AnSt: This is a common mistake. Freud was not a psychiatrist. He was a neurologist. He invented a form of psychotherapy which he called psychoanalysis.
 
In fact, I wrote at first "neuropathologists" but then replaced it with a shorter word (that turned out to be wrong).

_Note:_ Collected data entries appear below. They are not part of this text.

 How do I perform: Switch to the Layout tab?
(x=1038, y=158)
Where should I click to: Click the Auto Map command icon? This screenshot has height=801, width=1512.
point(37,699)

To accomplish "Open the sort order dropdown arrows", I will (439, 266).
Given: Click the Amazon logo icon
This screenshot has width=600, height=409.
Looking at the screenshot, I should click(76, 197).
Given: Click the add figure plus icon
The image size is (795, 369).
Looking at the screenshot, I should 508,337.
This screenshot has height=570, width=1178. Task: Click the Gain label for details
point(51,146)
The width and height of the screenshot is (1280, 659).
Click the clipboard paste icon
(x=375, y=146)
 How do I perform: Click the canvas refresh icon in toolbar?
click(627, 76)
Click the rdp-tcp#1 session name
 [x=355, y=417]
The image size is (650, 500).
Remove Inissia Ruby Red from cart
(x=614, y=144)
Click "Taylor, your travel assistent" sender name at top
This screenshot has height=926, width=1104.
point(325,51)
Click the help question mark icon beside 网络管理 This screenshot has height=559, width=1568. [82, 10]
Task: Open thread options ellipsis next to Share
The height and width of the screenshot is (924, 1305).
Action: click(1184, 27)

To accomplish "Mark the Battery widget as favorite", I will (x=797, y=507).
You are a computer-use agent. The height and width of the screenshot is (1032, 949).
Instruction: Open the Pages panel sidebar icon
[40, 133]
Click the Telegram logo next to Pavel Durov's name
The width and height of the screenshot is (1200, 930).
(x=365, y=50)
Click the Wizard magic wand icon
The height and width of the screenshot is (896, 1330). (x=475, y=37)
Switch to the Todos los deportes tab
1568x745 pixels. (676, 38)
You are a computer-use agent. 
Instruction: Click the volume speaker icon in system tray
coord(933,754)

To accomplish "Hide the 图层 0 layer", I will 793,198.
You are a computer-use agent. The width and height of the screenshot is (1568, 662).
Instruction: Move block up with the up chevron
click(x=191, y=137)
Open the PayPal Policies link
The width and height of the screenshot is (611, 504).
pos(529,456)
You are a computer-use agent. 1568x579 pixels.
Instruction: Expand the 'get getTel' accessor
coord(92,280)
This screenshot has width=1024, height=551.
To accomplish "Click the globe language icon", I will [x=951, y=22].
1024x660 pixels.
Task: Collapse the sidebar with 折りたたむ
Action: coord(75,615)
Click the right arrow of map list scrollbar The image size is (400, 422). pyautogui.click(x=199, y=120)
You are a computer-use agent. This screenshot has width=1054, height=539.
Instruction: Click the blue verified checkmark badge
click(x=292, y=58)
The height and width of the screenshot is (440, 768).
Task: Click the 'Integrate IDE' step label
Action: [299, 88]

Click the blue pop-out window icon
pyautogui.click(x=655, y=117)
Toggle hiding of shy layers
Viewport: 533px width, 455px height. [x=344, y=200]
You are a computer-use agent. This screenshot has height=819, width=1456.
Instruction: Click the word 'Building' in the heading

What is more interesting, this was probably the first mention of Freud in the Russian press. Curious that he was mentioned by the (incorrectly spelt) first name. The existence on Antiterra of Dr Froit of Signy-Mondieu-Mondieu and his émigré brother with a passport-changed name (who can be the same man), a Dr Froid, seems to correspond to the Sigmund/Sigmunt opposition. Note that froid is French for "cold", while vred* is Russian for "harm, damage".
 
DEMON = MONDE
 
MON DIEU = MONDE + OUIO
 
DEMON + MONDE = DEMI-MONDE + NOI
 
SIGNY-MONDIEU-MONDIEU = SIGMUND + INEY + MONDE + OUI (iney is Russian for "hoar-frost", monde is French for "world", oui is French for "yes")
 
SIGNY-MONDIEU-MONDIEU + C + LOLITA + L + OR + DR FROID + VINUM = CYGNUS OLOR + DEMI-MONDE + DU + I + DR FROIT + LUNA + ILI + VINO + M (or is French for "gold", vinum is Latin for "wine", Cygnus olor is Latin for "mute swan", du is German for "you", luna is Russian for "moon", ili is Russian for "or", vino is Russian for "wine"; I, L, C, M are Roman numerals)
 
*Russian spelling of Freud is Freyd (Фрейд). Of course, I'm aware that Freude is German for "joy". Btw., Freud is also mentioned (for the first and, one presumes, last time in Soviet literature) in Ilf and Petrov's The Golden Calf (1931), whose hero, Ostap Bender, uses the phrases mon dieu and mein Gott, when speaking to his landlord, Vasisualiy Lokhankin.